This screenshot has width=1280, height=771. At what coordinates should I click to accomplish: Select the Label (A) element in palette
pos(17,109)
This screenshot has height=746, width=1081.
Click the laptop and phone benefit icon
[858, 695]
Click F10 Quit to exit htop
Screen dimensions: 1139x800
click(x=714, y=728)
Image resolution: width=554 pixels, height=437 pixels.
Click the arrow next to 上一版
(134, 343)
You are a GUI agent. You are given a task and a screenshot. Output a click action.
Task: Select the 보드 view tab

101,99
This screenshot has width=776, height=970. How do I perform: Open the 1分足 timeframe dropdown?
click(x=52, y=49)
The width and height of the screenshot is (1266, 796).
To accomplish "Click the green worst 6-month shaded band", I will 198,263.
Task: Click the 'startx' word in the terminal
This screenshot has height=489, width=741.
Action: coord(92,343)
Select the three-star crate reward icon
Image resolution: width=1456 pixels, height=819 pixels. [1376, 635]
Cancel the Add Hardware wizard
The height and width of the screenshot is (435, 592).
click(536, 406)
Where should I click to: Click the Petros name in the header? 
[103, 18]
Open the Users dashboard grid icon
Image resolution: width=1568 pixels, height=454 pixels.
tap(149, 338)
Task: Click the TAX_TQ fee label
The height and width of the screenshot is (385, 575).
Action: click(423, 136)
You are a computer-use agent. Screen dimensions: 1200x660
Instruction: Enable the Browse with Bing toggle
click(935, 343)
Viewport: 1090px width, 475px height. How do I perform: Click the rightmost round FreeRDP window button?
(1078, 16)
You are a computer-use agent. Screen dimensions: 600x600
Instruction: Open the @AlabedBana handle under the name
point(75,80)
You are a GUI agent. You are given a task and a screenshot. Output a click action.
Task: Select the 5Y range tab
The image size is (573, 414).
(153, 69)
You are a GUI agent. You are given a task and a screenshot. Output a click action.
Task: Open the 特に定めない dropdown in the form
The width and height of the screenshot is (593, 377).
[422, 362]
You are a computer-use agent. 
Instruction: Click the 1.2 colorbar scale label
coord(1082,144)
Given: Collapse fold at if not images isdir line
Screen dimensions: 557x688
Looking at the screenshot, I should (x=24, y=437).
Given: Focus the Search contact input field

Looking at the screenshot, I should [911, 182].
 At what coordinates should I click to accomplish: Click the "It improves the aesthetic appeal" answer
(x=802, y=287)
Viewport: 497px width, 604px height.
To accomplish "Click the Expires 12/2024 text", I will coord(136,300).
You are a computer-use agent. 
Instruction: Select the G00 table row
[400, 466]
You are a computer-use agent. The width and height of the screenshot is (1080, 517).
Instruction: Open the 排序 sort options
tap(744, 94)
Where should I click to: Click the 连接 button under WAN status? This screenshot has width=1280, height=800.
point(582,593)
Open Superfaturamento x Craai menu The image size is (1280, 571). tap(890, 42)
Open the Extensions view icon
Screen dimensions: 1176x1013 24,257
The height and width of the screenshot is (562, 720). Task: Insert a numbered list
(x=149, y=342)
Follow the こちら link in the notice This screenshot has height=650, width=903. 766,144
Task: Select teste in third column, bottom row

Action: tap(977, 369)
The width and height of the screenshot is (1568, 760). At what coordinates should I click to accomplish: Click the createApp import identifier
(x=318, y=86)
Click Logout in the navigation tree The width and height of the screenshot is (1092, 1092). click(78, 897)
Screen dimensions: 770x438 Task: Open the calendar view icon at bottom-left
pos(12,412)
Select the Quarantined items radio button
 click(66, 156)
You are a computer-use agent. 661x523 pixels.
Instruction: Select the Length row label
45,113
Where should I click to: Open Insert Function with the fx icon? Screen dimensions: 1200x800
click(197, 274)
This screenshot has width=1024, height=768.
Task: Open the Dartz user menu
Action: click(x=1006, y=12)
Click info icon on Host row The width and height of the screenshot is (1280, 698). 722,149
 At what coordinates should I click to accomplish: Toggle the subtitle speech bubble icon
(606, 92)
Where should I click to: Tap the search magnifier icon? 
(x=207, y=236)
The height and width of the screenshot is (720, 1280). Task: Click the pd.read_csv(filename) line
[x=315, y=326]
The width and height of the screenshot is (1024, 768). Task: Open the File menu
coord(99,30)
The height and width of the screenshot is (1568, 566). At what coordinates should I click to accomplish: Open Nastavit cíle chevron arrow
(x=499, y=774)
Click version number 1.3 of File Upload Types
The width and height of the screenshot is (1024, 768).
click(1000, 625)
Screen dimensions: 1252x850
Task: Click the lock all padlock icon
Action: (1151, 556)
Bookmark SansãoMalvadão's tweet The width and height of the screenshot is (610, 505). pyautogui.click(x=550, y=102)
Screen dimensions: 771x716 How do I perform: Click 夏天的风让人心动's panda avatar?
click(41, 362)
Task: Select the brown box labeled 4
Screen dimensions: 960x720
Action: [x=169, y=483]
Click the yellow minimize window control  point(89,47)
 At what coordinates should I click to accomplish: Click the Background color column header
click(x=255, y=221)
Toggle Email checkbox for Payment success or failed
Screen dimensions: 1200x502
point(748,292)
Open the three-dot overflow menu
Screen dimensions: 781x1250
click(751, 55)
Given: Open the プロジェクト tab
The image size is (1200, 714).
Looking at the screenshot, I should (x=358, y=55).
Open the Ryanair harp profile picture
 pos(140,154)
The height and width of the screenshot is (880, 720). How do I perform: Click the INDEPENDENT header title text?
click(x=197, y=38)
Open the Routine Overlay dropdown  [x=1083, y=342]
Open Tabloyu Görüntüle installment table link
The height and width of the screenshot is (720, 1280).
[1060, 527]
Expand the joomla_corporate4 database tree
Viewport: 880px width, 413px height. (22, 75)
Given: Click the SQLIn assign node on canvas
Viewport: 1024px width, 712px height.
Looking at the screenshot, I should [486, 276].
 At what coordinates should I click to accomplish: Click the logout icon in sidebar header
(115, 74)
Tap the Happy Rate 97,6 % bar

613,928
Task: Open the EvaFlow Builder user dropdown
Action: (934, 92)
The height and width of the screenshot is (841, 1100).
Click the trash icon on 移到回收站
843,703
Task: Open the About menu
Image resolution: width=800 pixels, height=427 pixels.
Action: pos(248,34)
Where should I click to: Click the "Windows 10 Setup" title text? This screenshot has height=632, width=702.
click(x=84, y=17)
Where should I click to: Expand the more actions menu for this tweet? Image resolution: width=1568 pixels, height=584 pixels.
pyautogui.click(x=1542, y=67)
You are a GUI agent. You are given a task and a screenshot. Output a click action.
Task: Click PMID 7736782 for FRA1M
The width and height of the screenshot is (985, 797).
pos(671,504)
+---+
▶ Your assignment: The expected result is every record above, duplicated exactly.

▶ Expected answer:
This screenshot has width=1280, height=771. At what coordinates should I click to accomplish: Select the Label (A) element in palette
pos(17,109)
This screenshot has height=746, width=1081.
Click the laptop and phone benefit icon
[858, 695]
Click F10 Quit to exit htop
Screen dimensions: 1139x800
click(x=714, y=728)
Image resolution: width=554 pixels, height=437 pixels.
Click the arrow next to 上一版
(134, 343)
You are a GUI agent. You are given a task and a screenshot. Output a click action.
Task: Select the 보드 view tab

101,99
This screenshot has width=776, height=970. How do I perform: Open the 1分足 timeframe dropdown?
click(x=52, y=49)
The width and height of the screenshot is (1266, 796).
To accomplish "Click the green worst 6-month shaded band", I will 198,263.
Task: Click the 'startx' word in the terminal
This screenshot has height=489, width=741.
Action: coord(92,343)
Select the three-star crate reward icon
Image resolution: width=1456 pixels, height=819 pixels. [1376, 635]
Cancel the Add Hardware wizard
The height and width of the screenshot is (435, 592).
click(536, 406)
Where should I click to: Click the Petros name in the header? 
[103, 18]
Open the Users dashboard grid icon
Image resolution: width=1568 pixels, height=454 pixels.
tap(149, 338)
Task: Click the TAX_TQ fee label
The height and width of the screenshot is (385, 575).
Action: click(423, 136)
You are a computer-use agent. Screen dimensions: 1200x660
Instruction: Enable the Browse with Bing toggle
click(935, 343)
Viewport: 1090px width, 475px height. How do I perform: Click the rightmost round FreeRDP window button?
(1078, 16)
You are a computer-use agent. Screen dimensions: 600x600
Instruction: Open the @AlabedBana handle under the name
point(75,80)
You are a GUI agent. You are given a task and a screenshot. Output a click action.
Task: Select the 5Y range tab
The image size is (573, 414).
(153, 69)
You are a GUI agent. You are given a task and a screenshot. Output a click action.
Task: Open the 特に定めない dropdown in the form
The width and height of the screenshot is (593, 377).
[422, 362]
You are a computer-use agent. 
Instruction: Click the 1.2 colorbar scale label
coord(1082,144)
Given: Collapse fold at if not images isdir line
Screen dimensions: 557x688
Looking at the screenshot, I should (x=24, y=437).
Given: Focus the Search contact input field

Looking at the screenshot, I should [911, 182].
 At what coordinates should I click to accomplish: Click the "It improves the aesthetic appeal" answer
(x=802, y=287)
Viewport: 497px width, 604px height.
To accomplish "Click the Expires 12/2024 text", I will coord(136,300).
You are a computer-use agent. 
Instruction: Select the G00 table row
[400, 466]
You are a computer-use agent. The width and height of the screenshot is (1080, 517).
Instruction: Open the 排序 sort options
tap(744, 94)
Where should I click to: Click the 连接 button under WAN status? This screenshot has width=1280, height=800.
point(582,593)
Open Superfaturamento x Craai menu The image size is (1280, 571). tap(890, 42)
Open the Extensions view icon
Screen dimensions: 1176x1013 24,257
The height and width of the screenshot is (562, 720). Task: Insert a numbered list
(x=149, y=342)
Follow the こちら link in the notice This screenshot has height=650, width=903. 766,144
Task: Select teste in third column, bottom row

Action: tap(977, 369)
The width and height of the screenshot is (1568, 760). At what coordinates should I click to accomplish: Click the createApp import identifier
(x=318, y=86)
Click Logout in the navigation tree The width and height of the screenshot is (1092, 1092). click(78, 897)
Screen dimensions: 770x438 Task: Open the calendar view icon at bottom-left
pos(12,412)
Select the Quarantined items radio button
 click(66, 156)
You are a computer-use agent. 661x523 pixels.
Instruction: Select the Length row label
45,113
Where should I click to: Open Insert Function with the fx icon? Screen dimensions: 1200x800
click(197, 274)
This screenshot has width=1024, height=768.
Task: Open the Dartz user menu
Action: click(x=1006, y=12)
Click info icon on Host row The width and height of the screenshot is (1280, 698). 722,149
 At what coordinates should I click to accomplish: Toggle the subtitle speech bubble icon
(606, 92)
Where should I click to: Tap the search magnifier icon? 
(x=207, y=236)
The height and width of the screenshot is (720, 1280). Task: Click the pd.read_csv(filename) line
[x=315, y=326]
The width and height of the screenshot is (1024, 768). Task: Open the File menu
coord(99,30)
The height and width of the screenshot is (1568, 566). At what coordinates should I click to accomplish: Open Nastavit cíle chevron arrow
(x=499, y=774)
Click version number 1.3 of File Upload Types
The width and height of the screenshot is (1024, 768).
click(1000, 625)
Screen dimensions: 1252x850
Task: Click the lock all padlock icon
Action: (1151, 556)
Bookmark SansãoMalvadão's tweet The width and height of the screenshot is (610, 505). pyautogui.click(x=550, y=102)
Screen dimensions: 771x716 How do I perform: Click 夏天的风让人心动's panda avatar?
click(41, 362)
Task: Select the brown box labeled 4
Screen dimensions: 960x720
Action: [x=169, y=483]
Click the yellow minimize window control  point(89,47)
 At what coordinates should I click to accomplish: Click the Background color column header
click(x=255, y=221)
Toggle Email checkbox for Payment success or failed
Screen dimensions: 1200x502
point(748,292)
Open the three-dot overflow menu
Screen dimensions: 781x1250
click(751, 55)
Given: Open the プロジェクト tab
The image size is (1200, 714).
Looking at the screenshot, I should (x=358, y=55).
Open the Ryanair harp profile picture
 pos(140,154)
The height and width of the screenshot is (880, 720). How do I perform: Click the INDEPENDENT header title text?
click(x=197, y=38)
Open the Routine Overlay dropdown  [x=1083, y=342]
Open Tabloyu Görüntüle installment table link
The height and width of the screenshot is (720, 1280).
[1060, 527]
Expand the joomla_corporate4 database tree
Viewport: 880px width, 413px height. (22, 75)
Given: Click the SQLIn assign node on canvas
Viewport: 1024px width, 712px height.
Looking at the screenshot, I should [486, 276].
 At what coordinates should I click to accomplish: Click the logout icon in sidebar header
(115, 74)
Tap the Happy Rate 97,6 % bar

613,928
Task: Open the EvaFlow Builder user dropdown
Action: (934, 92)
The height and width of the screenshot is (841, 1100).
Click the trash icon on 移到回收站
843,703
Task: Open the About menu
Image resolution: width=800 pixels, height=427 pixels.
Action: pos(248,34)
Where should I click to: Click the "Windows 10 Setup" title text? This screenshot has height=632, width=702.
click(x=84, y=17)
Where should I click to: Expand the more actions menu for this tweet? Image resolution: width=1568 pixels, height=584 pixels.
pyautogui.click(x=1542, y=67)
You are a GUI agent. You are given a task and a screenshot. Output a click action.
Task: Click PMID 7736782 for FRA1M
The width and height of the screenshot is (985, 797).
pos(671,504)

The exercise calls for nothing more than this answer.